Is it haram to insist on committing makruh tanzihi?

The Answer

Dear Brother / Sister,

One does not commit a haram when he insists on committing makruh tanzihi.

Makruh Tanzihi:

If a prohibition imposed by Allah and His Messenger is not definite and binding, this deed is called "makruh tanzihi (close to halal)" like a person who goes to mosque after eating raw onion and garlic that will disturb people with the smell. The Prophet (pbuh) said,

"He who has eaten onion and garlic should stay at home; he should not come to the mosque." (Bukhari, Adhan, 160; Abu Dawud, At'ima, 41)

The decree on performing nafilah prayers after the afternoon prayer and just before the sunset is makruh tanzihi.

Committing a makruh tanzihi deed does not necessitate punishment and condemnation. However, a person who abandons two types of makruh is praised. The madhhab imams except Hanafis regard the deeds that are accepted as "makruh tahrimi" by Hanafis as haram. They find it enough to use only the term "makruh" for the deeds about which there are signs showing that they are not prohibited in the sense of haram. The following verse

"O ye who believe! Ask not questions about things which, if made plain to you, may cause you trouble..." (al-Maida, 5/101)

--- Dataset section ---
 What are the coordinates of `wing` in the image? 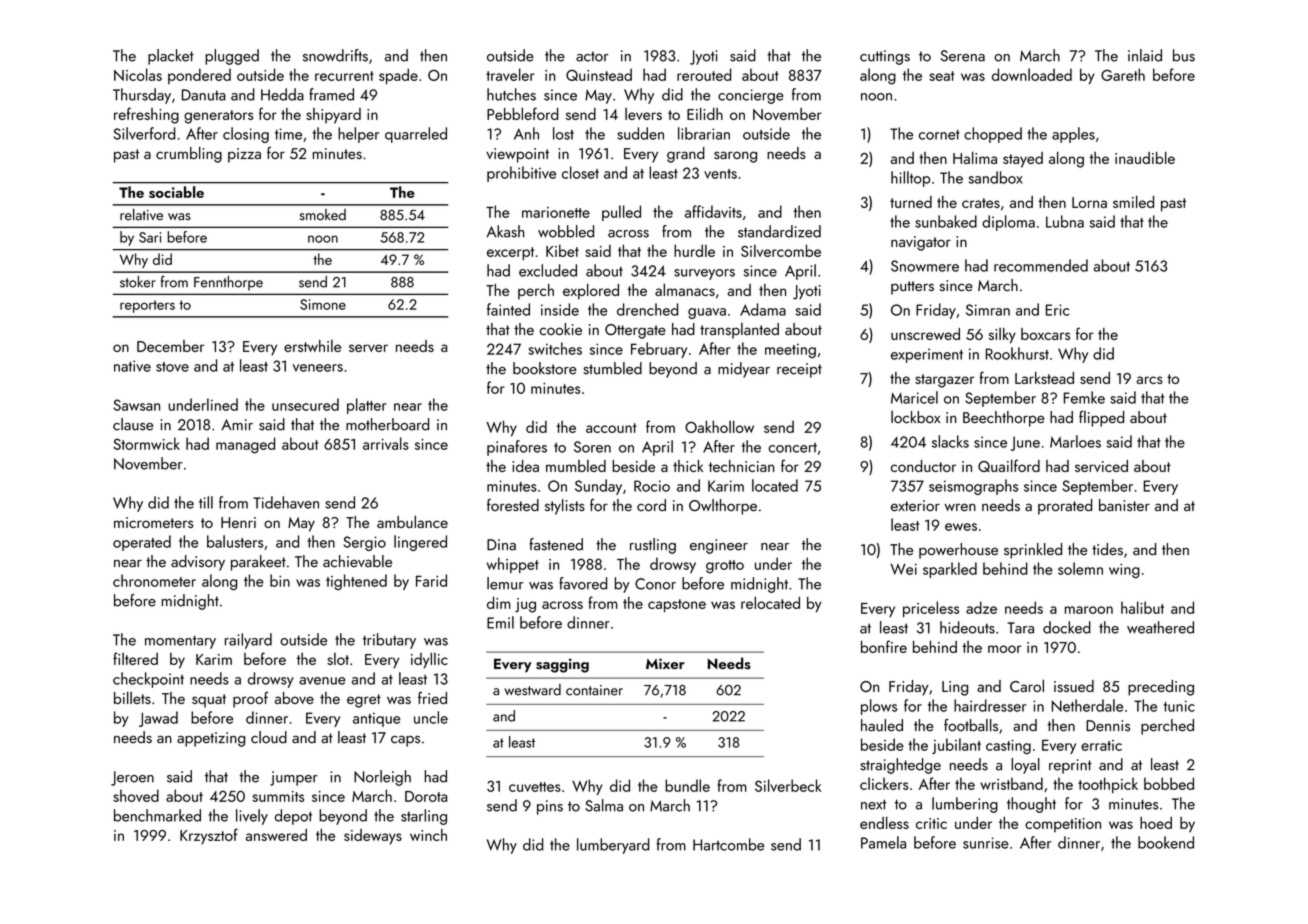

--- Goal of the exercise ---
Keep writing the text on makruh tanzihi, starting right where it stops. The lines above aren't needed here.

--- Reply to the task ---
and the following hadith

"Allah does not like it when you gossip, ask a lot of questions and waste your property." (Bukhari, İstikrâz. 19)

can be shown as examples regarding the issue. (see M. Abu Zahra, Usulul-Fiqh, y.y., 1377/1958, p. 45, 46; Zakiyuddin Sha'ban, Usulul-Fiqh, Translated by İbrahim Kafi Dönmez, Ankara 1990, p. 217 ff; Şamil İslam Ansiklopedisi, Mekruh item)

MAKRUH

It is an attribute Islam gives to some deeds of responsible believers. It is a passive noun and adjective derived from the root karahah. Karahah means not to want, not to like and to regard something ugly. Makruh means what is not wanted or liked, or an ugly deed. As a fiqh term, makruh means a deed that Allah and His Messenger does not want to be done, in a way that is not binding. 

The deeds of a responsible person are included in one of the following categories: Fard, wajib, sunnah, mustahab, mubah, haram, makruh and mufsid. According to the majority of fiqh scholars except Hanafis, there are five deeds: wajib, mandub, haram, makruh and mubah.

There are some close aspects between haram and makruh. Both of them express the deeds that are prohibited or that are not regarded as good. However, haram includes the deeds that Allah and His Messenger prohibits definitely and bindingly. The following nass can be given as examples: "Prohibited to you (For marriage) are:- Your mothers, daughters…" (an-Nisa, 4/23) "It is not halal to take what belongs to a Muslim without his consent." (Ahmad b. Hanbal, V, 72); "…Kill not your children on a plea of want…" (al-An'am, 6/151)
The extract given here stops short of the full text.